Hi Zach, sorry to hear about your son, and I hope that you will get some good news soon.
I’ll start by saying that I am not a medical doctor and can’t offer medical advice, you need to discuss this with your doctor and muscular dystrophy specialists who can advise you on what to do next.
The short answer to your question is that there is a difference between abnormal and no dystrophin.
Some mutations in the dystrophin gene result in the production of a shortened but still partially function of the dystrophin protein. This usually leads to a syndrome called Becker muscular dystrophy, which can vary in seriousness from very similar to Duchenne Muscular dystrophy (DMD) to almost asymptomatic.
DMD is caused by a variety of mutations in the dystrophin gene that lead to no dystrophin protein being produced. There are several types of experimental treatment under development and whether a particular therapy will be appropriate for an individual DMD case will depend on the specific mutation that disrupts the dystrophin gene. An exon-skipping therapy appears promising in early clinical trials http://www.muscular-dystrophy.org/news/1771_uk_exon_skipping_clinical_trial_for_duchenne_reports_promising_preliminary_results would only help about 15% of DMD patients, but as I mentioned in my report above other exon-skipping techniques are being developed that may be able to help over 90% of DMD patients.

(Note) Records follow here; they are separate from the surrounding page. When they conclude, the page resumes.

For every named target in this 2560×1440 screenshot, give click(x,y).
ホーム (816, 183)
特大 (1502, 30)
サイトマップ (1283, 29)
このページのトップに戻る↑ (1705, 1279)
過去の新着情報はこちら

These techniques are still at a relatively early stage of development, and more clinical ttrials will need to take place. Doctors are sometimes understandibly reluctant to appear to pressure parents to enter their children into clinical trials, so one thing I will say is that if after reading more about the therapies that are being studied you decide that you would like your son to take part in a clinical trial you should make your wish known to your son’s doctors.